Prostatitis is simply the inflammation of the prostate — a small gland that’s the size of a walnut and is responsible for the production of the milky prostatic fluid, one of the important components of semen. According to the experts, around 10 to 12 percent of all men go through the symptoms of this condition. There are a handful of problems concerning the prostate gland, and prostatitis is one of the most commonly encountered by men below 50 years of age.
The condition may be brought about by bacterial infection. In this case, the administration of antibiotics is performed to treat the problem. However, it’s possible for prostatitis to be caused by other factors aside from invading bacteria. There are instances, too, wherein doctors may fail to pinpoint the exact cause.
Prostatitis may appear gradually or all of a sudden, depending on the causative factor. It is possible for the condition to resolve quickly with proper treatment, or sometimes completely on its own. There are certain types of prostatitis which stay around for several months or keep on showing up, something which is referred to as chronic prostatitis.
Prostatitis comes in different types, primarily based on the cause. They are the following:
- Acute bacterial prostatitis – Even though this is the least common type of the condition, it’s the one with the most severe symptoms. Since it is brought about by bacterial infection, someone who is suffering from it may also experience vomiting, nausea, fever and chills. Prompt medical treatment is warranted to keep the infection from spreading and causing many other complications like bladder infection or blockage of urine flow.
- Chronic bacterial prostatitis – This type of the condition is brought about by frequently occurring urinary tract infections (UTIs) whose bacterial cause has affected the prostate gland too. Often, diagnosing it can be a challenge for the doctors. A male may already be suffering from it for a long time before symptoms show up. The symptoms are almost the same as those of acute bacterial prostatitis, although they are usually less in severity.
- Chronic nonbacterial prostatitis or chronic pelvic pain syndrome – It’s true that this is the most common form of prostatitis. However, it’s also the least understood by the medical community. This particular condition can either be inflammatory or non-inflammatory in nature, depending on the presence or absence of white blood cells in the urine, prostatic fluid or semen. The symptoms may show up and disappear on their own, or they may stay around for a long time. It’s not uncommon for doctors to fail to identify the cause.
- Asymptomatic inflammatory prostatitis – Just like what the name says, the person suffering from this type of prostatitis experiences no symptom at all. Usually, the condition is accidentally diagnosed during infertility or prostate cancer checkups, in particular upon the detection of white blood cells in the urine, prostatic fluid or semen.
The symptoms of prostatitis vary depending on what’s causing it. Here are some of the things experienced by someone with the condition:
- Dysuria – Pain or burning sensation during urination
- Nocturia – Frequent urination most especially at night
- Difficulty in urinating
- Pain in the penis, scrotum, rectum, groin, abdomen or lower back
- Painful ejaculations or orgasms
- Flu-like symptoms
Especially if prostatitis is brought about by bacterial infection, prompt treatment is warranted. Otherwise, there are certain complications that may arise such as:
- Bacteremia – Bacterial infection of the blood
- Epididymitis – Inflammation of the convoluted tube called the epididymis that serves as the passageway of sperm from the testicles to the vas deferens
- Prostatic abscess – Development of cavities in the prostate gland that are pus-filled
- Infertility and abnormalities with the semen – Usually due to chronic prostatitis
To get rid of prostatitis, the underlying cause has to be treated. There are different medical treatments for prostatitis, and they include:
- Antibiotics – These drugs are administered to kill off the bacteria causing the condition. In severe cases, a doctor may recommend intravenous (IV) antibiotics.
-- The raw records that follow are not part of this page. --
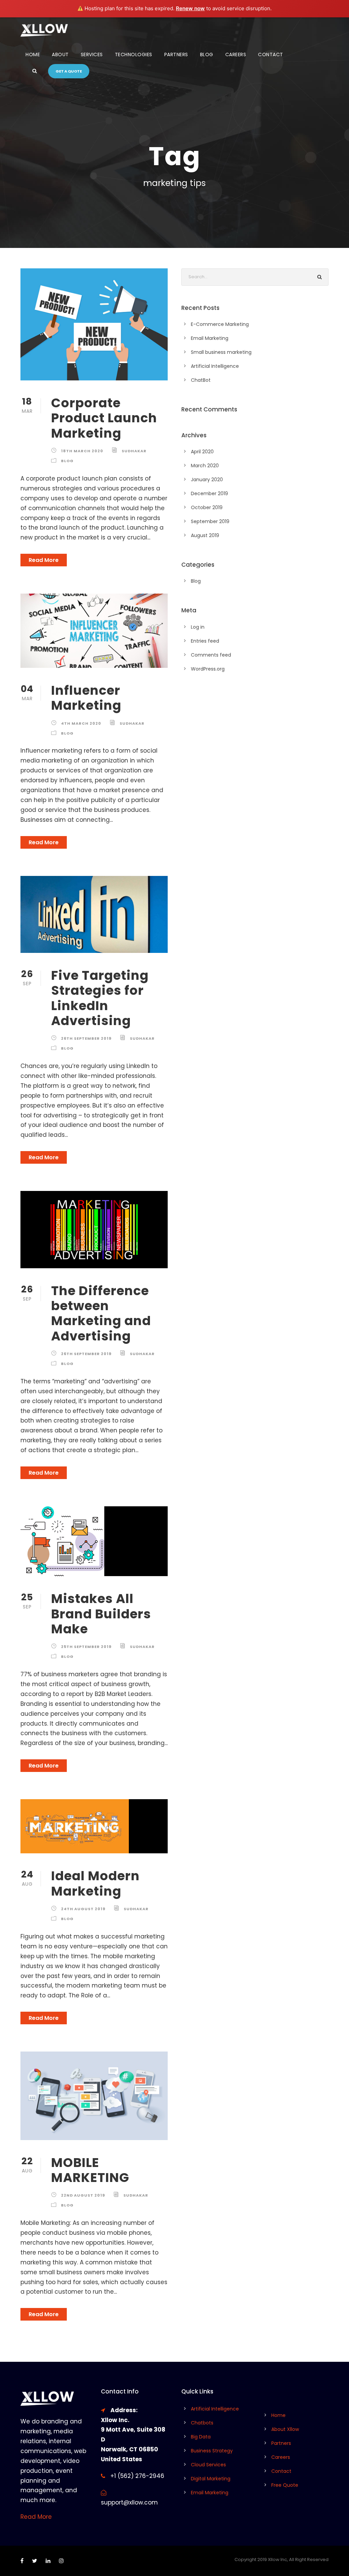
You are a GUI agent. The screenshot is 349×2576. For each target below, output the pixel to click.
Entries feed (205, 641)
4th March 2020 (81, 723)
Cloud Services (208, 2464)
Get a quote (69, 71)
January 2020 (207, 479)
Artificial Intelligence (215, 366)
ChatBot (201, 380)
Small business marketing (221, 352)
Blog (206, 54)
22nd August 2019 (83, 2195)
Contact (270, 54)
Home (33, 54)
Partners (176, 54)
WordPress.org (208, 668)
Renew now (190, 8)
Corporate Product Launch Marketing (104, 418)
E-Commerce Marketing (220, 324)
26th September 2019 (86, 1038)
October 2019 (207, 507)
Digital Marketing (210, 2478)
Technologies (133, 54)
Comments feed (211, 654)
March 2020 (205, 465)
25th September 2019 (86, 1646)
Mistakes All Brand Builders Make (101, 1614)
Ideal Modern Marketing (95, 1883)
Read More (44, 560)
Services (92, 54)
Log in (197, 627)
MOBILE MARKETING (90, 2170)
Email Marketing (209, 338)
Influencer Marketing (86, 697)
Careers (235, 54)
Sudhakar (134, 451)
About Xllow (285, 2429)
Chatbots (202, 2422)
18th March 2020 (82, 451)
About (60, 54)
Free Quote (284, 2485)
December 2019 (209, 493)
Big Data (201, 2436)
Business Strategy (212, 2450)
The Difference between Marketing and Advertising (101, 1313)
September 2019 (210, 521)
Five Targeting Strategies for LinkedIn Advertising (100, 998)
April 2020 (202, 451)
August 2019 (205, 535)
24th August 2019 (83, 1909)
- Non-steroidal anti-inflammatory drugs or NSAIDS – They are prescribed to help lessen the inflammation of the prostate, thus providing relief from pain or discomfort.
- Alpha blockers – These drugs are given to promote the relaxation of the muscles where the prostate gland joins the urinary bladder. The administration of alpha blockers helps in lessening some of the symptoms such as painful urination.
- Prostate massage – Similar to a digital rectal exam, this is performed by a doctor to empty the contents of the prostate gland.